EXERCISE OBJECTIVE:
In the data below, find each line that contains the word "pixels" and copy it.

THE INPUT:
•••

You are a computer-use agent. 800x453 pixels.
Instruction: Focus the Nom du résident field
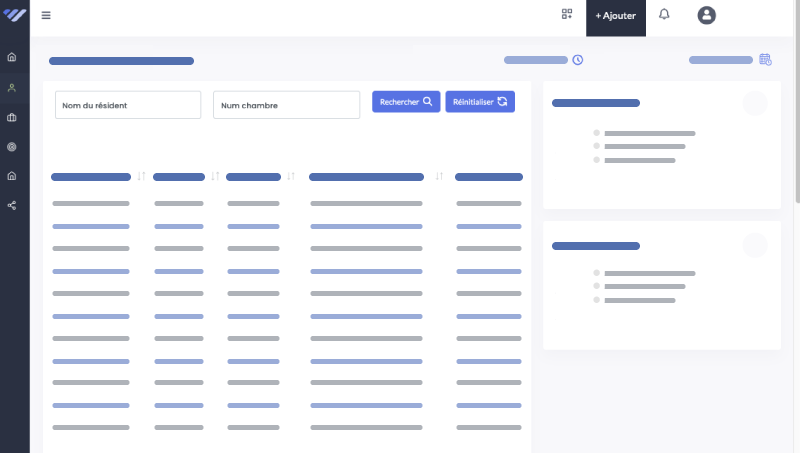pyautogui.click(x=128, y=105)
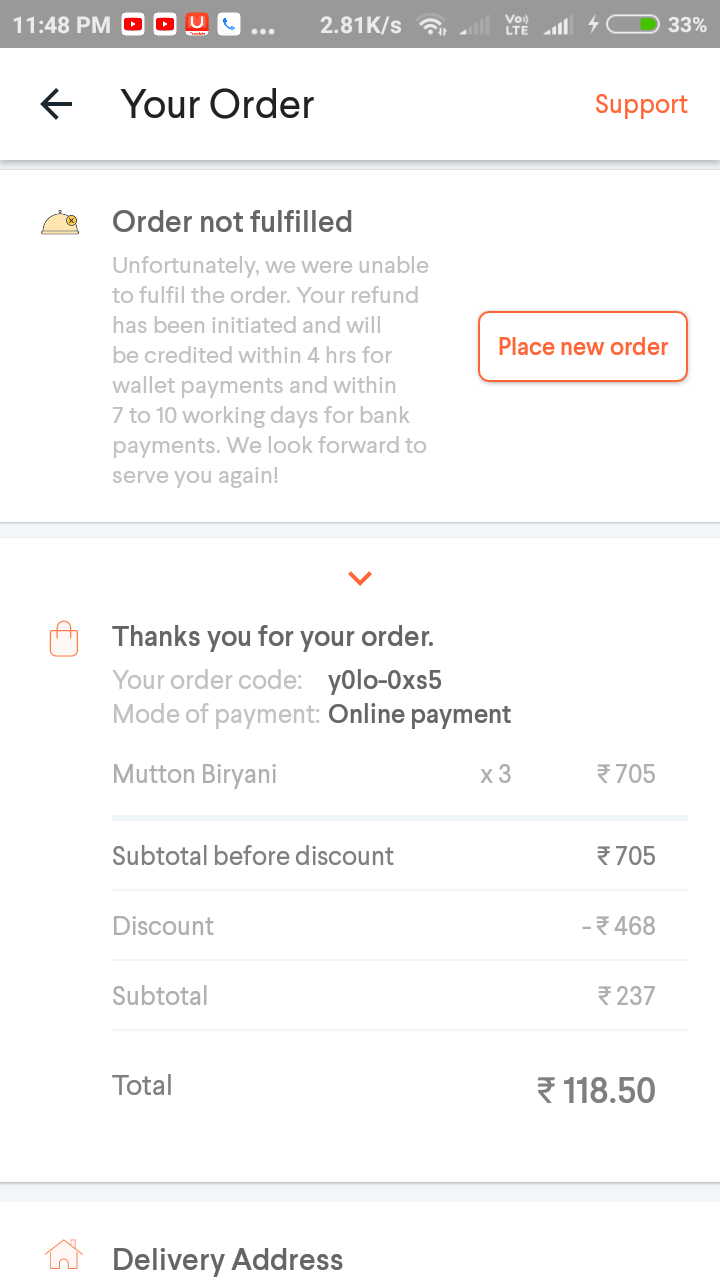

•••

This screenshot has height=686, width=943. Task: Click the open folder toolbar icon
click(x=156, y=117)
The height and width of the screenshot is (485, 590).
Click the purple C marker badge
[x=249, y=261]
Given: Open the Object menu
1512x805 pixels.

•••

COMPLETED EXERCISE:
You are a computer-use agent. 800x453 pixels.
1512x805 pixels.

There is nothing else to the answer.